Entrevista:O Estado inteligente

quinta-feira, setembro 29, 2005

Raça, segundo são João Jorge Bornhausen

 Folha de São Paulo

A pergunta veio anônima, do auditório - claramente, de alguém que precisava de um sinal de esperança.

"O senhor não está desencantado com tudo isso que acontece no Brasil?"

"Desencantado? Pelo contrário. Estou é encantado, porque estaremos livres dessa raça pelos próximos 30 anos."

Surpreendi-me eu mesmo por ter respondido de bate-pronto. Quem me acompanha sabe que não costumo reagir precipitadamente a provocações. Mas fiquei satisfeito por ter dado aquela resposta, embora reconheça possível exagero. Trinta anos foi pura explosão de otimismo. Eu sei que a democracia adota limites humanos, e o humano abrevia as penas, esquece, compreende as contingências das quedas, oferece novas chances.
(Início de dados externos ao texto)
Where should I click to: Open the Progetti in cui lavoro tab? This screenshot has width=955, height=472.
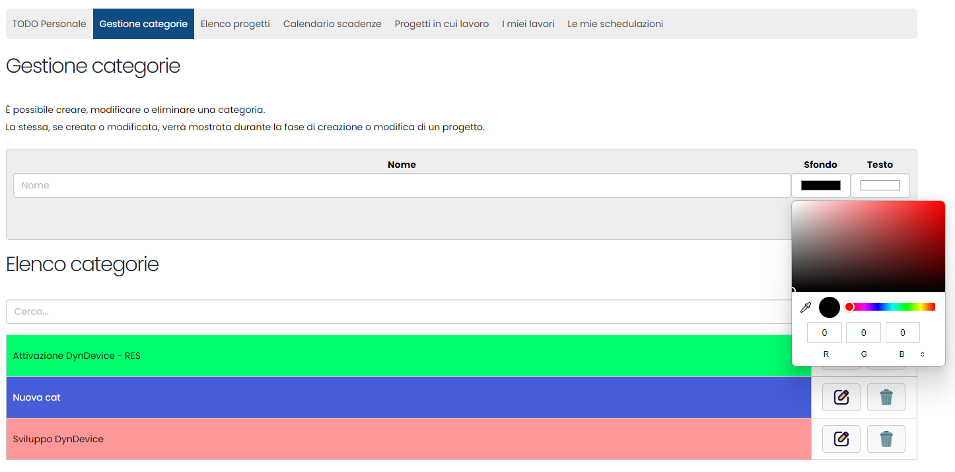tap(442, 24)
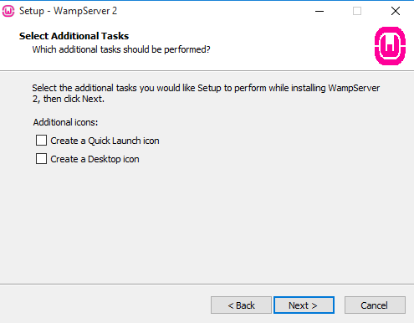Click the 'Additional icons:' group label

[65, 122]
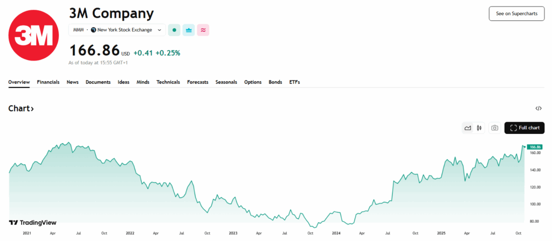This screenshot has height=241, width=552.
Task: Open the embed code icon
Action: (539, 108)
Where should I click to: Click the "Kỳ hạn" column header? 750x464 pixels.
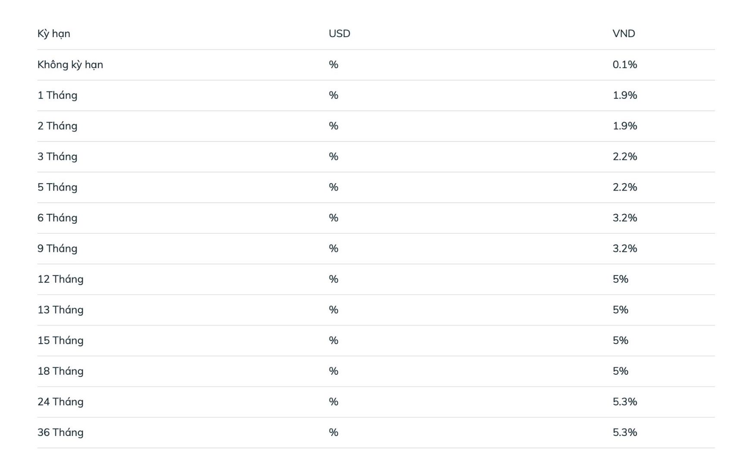click(x=54, y=34)
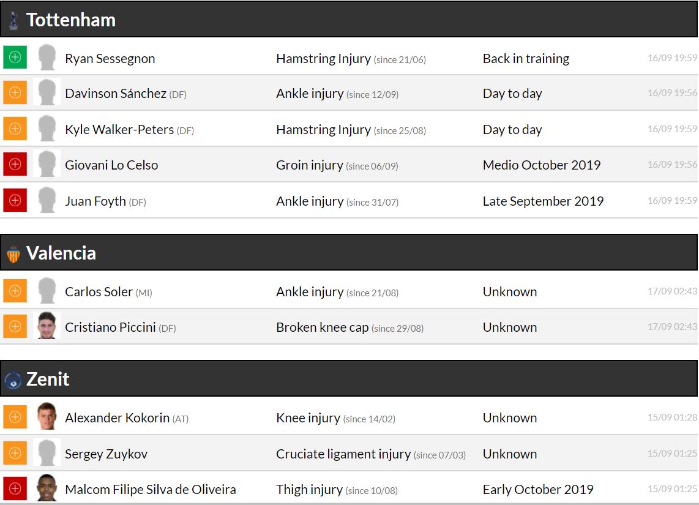Open Ryan Sessegnon player name
Image resolution: width=699 pixels, height=505 pixels.
[110, 59]
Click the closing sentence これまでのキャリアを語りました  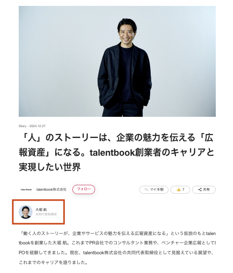coord(53,262)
Além do mais, o petismo é representativo de parcela respeitável da sociedade. Livre dos fariseus, a camarilha que o arrastou ao atoleiro, bem que pode se recuperar mais cedo. Desde que não insistam em destilar o veneno com que abriram o caminho ao poder, insultando, difamando, fingindo a indignação moralista que jamais tiveram.

Minha profecia otimista de que ficaríamos por 30 anos livres desses malfeitores da política teve espantosa repercussão. Foi a "frase do dia" nos jornais, na rádio e na TV. Mas as reclamações não vieram por causa da previsão da quarentena, de que já estava disposto a me penitenciar.

Embora a carapuça que joguei lhes fosse rigorosamente ajustada, os tais indesejáveis que nos envergonham pelos atos que as CPIs estão devassando escolheram outra forma de reclamação. Passando por vítimas, acusam-me de reacionarismo explícito, de ter profetizado um castigo de 30 anos não para eles, mas para as esquerdas em geral.

Grandes malandros, querem se confundir com o pensamento socialista brasileiro!

Ora, os setores de maior representatividade da esquerda brasileira já estão na oposição. Desenganaram-se a tempo, antes que fossem conspurcados pela lambança. Ou aparece alguém para negar representatividade ao PDT, de Brizola? Sou testemunha pessoal, porque ouvi dele próprio o seu desencanto. Ou também o PPS, liderado pelo deputado Roberto Freire, não representa a esquerda? Ou há dúvida sobre a autenticidade do emblemático deputado Gabeira? Ou os petistas ideológicos expulsos do partido por cobrarem coerência e honestidade, insurgindo-se contra o grupo, camarilha ou raça -o sinônimo que escolhi- não são esquerda?

Se não atingi toda essa gente, como teria visado as esquerdas quando me referi à camarilha petista?

Neste momento, neste pais, são conhecidos e notórios os políticos inescrupulosos a quem visei. Os políticos inescrupulosos de quem se fala, todo mundo os identifica pelo nome, profissão, endereços, fortunas recebidas, CPF, RG e até cacoetes.

Quanto a ter usado a palavra "raça" - não como designação preconceituosa de etnia, ideologia, religião, caracteres, mas como camarilha, quadrilha, grupo localizado -, tão logo alguns falsos intelectuais surgiram, incriminando-me, apareceram preciosos testemunhos a meu favor.

Confesso que falei "dessa raça" espontaneamente, sem premeditação, usando meu modesto universo vocabular, a linguagem coloquial brasileira com que me expresso, embora meus adversários tentem me isolar numa aristocracia fantasiosa. Aliás, pelo menos em matéria de falar "o português do Brasil", "a língua errada do povo, a língua certa do povo" -como o poeta Manuel Bandeira sabia das coisas!- , peço licença pela imodéstia, mas usei a palavra "raça" na melhor acepção.

Mas gostei das abonações que meus amigos trouxeram. Sempre me encantou, como constante consulente de dicionários, pois a etimologia e a gramática não são o meu forte, a forma como o Aurélio exemplifica o significado das palavras, acompanhando-as com textos de escritores que as empregaram.

Pois eis-me cercado de abonações. Primeiro, o sábio Antenor Nascentes, no seu delicioso "Tesouro da fraseologia brasileira", que teve uma reedição nos anos 1980, pela editora Nova Fronteira. Segundo Antenor Nascentes, a prosa popular brasileira emprega a palavra raça no sentido como a usei, no sentido de "gente perversa".

O melhor, porém, é a origem histórica desse uso da palavra. Outro amigo veio me abrir o Novo Testamento, no Evangelho de Mateus, capítulo 3º, versículos de três a dez. É um registro de são João Batista chamando de "raça de víboras" aos "fariseus e saduceus", que, desconfio, deviam ser a camarilha corrupta da época, oportunistas e que pretendiam ser melhores que os outros. Raça de víboras. E bote víboras nisso.